The vote was scheduled for Thursday, but Ford’s accusations — that Kavanaugh drunkenly pinned her down and molested her during a high-school party more than three decades ago — delayed the timeline. Kennedy said he’s prepared to move forward with a scheduled public hearing Monday about Ford’s accusations, although she’s now instead requested the FBI look into her claims before she testifies publicly.
Kennedy said the FBI already completed six background investigations on Kavanaugh. Kavanaugh also answered hundreds of additional questions submitted in writing and had private meetings with senators.

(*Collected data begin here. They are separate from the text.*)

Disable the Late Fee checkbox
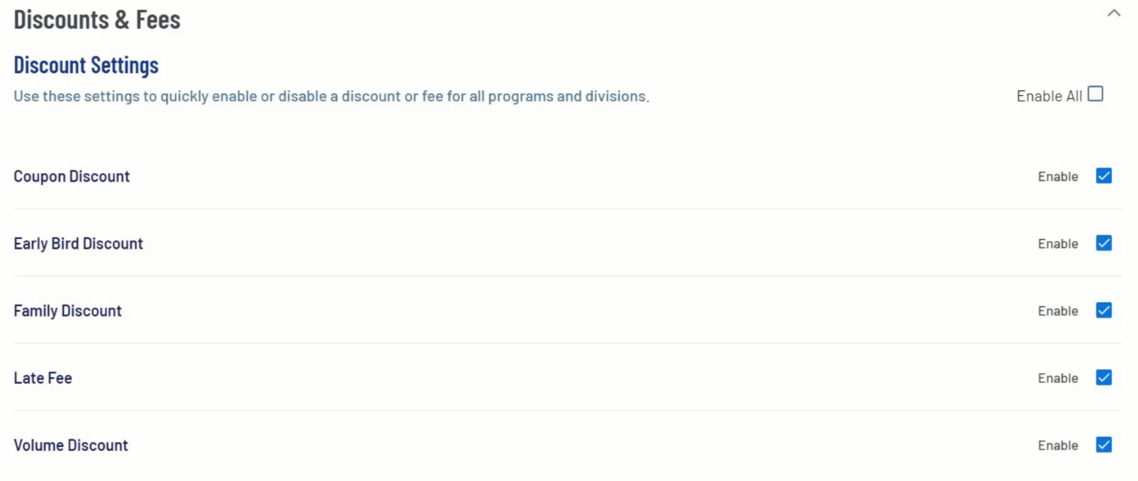This screenshot has width=1138, height=481. point(1104,378)
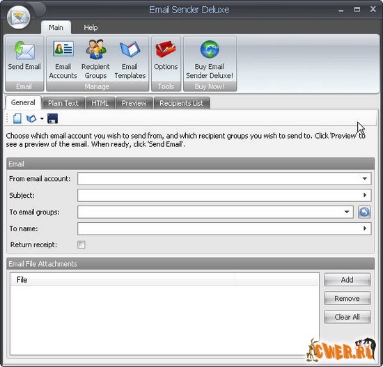Expand the To email groups dropdown
Screen dimensions: 383x367
pyautogui.click(x=347, y=212)
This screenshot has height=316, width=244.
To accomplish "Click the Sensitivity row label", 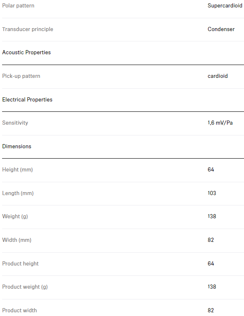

Kennedy did not say whether he still supports Kavanaugh’s confirmation, as he wants to hear both Ford’s and Kavanaugh’s side of things.
“I’ve got to cast a vote here. And I’m not gonna do it on hearsay,” Kennedy said.
Kennedy said he called Kavanaugh, who denied Ford’s allegations.
When asked whether he thinks a sexual abuser should sit on the nation’s high court, Kennedy said:
“No, and I think sexual abuse is wrong. And I think there’s been a lot of sexual harassment in America that I certainly wasn’t aware of. Maybe I’m naive. But I talked to a lot of friends of mine, who happen to be women, who have said to me, ‘No, it happens all the time. What planet did you just parachute in from? I think we need to take it seriously. And we’re trying to take this allegation seriously. I also believe in due process. I think that the person accused has the right to his or her opportunity to say, ‘No, that didn’t happen.’ Or, ‘It happened differently.’ And that’s what we’re trying to do here. I’ve said before: this is no country for creepy old men, or creepy young men, or creepy middle-aged men. But at the same time, this is no country for denying people due process. In our country, if you’re accused of something, you have the right to defend yourself, and we’re trying to be fair to both sides here.”